[Pixel coordinate grounding data]
◆ ◆ ◆ ◆
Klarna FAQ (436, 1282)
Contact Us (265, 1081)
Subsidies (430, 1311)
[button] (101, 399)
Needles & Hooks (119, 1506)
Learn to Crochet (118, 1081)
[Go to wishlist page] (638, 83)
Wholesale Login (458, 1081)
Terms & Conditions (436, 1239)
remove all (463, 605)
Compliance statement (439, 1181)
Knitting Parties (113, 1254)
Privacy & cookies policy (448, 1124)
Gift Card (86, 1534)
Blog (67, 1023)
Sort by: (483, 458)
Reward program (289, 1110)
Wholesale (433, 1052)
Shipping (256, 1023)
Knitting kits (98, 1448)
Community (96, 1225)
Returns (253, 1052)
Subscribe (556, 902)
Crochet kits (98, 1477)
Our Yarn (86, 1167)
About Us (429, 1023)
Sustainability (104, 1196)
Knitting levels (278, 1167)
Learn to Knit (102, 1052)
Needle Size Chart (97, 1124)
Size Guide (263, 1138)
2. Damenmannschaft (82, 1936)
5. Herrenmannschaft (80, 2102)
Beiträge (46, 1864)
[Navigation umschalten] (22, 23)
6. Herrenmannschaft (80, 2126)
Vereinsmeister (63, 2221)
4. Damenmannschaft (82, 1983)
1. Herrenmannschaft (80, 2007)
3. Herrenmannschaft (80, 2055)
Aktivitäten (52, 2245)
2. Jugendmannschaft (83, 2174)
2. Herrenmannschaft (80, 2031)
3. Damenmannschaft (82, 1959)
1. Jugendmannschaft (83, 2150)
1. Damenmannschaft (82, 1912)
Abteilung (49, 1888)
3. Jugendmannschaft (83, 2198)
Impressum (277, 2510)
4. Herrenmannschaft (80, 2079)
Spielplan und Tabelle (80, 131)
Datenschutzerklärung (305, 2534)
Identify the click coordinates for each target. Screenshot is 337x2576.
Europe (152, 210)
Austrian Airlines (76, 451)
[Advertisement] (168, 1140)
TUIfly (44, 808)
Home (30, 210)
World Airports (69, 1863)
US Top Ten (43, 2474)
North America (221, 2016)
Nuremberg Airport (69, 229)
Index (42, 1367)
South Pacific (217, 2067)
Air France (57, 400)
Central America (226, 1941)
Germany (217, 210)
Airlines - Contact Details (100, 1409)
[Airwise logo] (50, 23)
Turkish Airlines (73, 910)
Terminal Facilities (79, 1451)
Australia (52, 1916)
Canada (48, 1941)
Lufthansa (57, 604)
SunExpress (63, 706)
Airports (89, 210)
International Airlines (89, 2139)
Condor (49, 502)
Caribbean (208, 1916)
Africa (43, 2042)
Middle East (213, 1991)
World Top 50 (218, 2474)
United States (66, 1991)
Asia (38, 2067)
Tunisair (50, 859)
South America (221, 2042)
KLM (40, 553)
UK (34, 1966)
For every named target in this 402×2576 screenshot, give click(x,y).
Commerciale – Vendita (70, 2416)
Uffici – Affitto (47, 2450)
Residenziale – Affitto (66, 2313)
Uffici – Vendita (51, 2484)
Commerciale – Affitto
◆ ◆ ◆ ◆
### Exercise details
The output should be exactly the lines above from the line containing "remove all (463, 605)" to the line containing "Size Guide (263, 1138)", inclusive, with no other lines.

### Answer section
remove all (463, 605)
Compliance statement (439, 1181)
Knitting Parties (113, 1254)
Privacy & cookies policy (448, 1124)
Gift Card (86, 1534)
Blog (67, 1023)
Sort by: (483, 458)
Reward program (289, 1110)
Wholesale (433, 1052)
Shipping (256, 1023)
Knitting kits (98, 1448)
Community (96, 1225)
Returns (253, 1052)
Subscribe (556, 902)
Crochet kits (98, 1477)
Our Yarn (86, 1167)
About Us (429, 1023)
Sustainability (104, 1196)
Knitting levels (278, 1167)
Learn to Knit (102, 1052)
Needle Size Chart (97, 1124)
Size Guide (263, 1138)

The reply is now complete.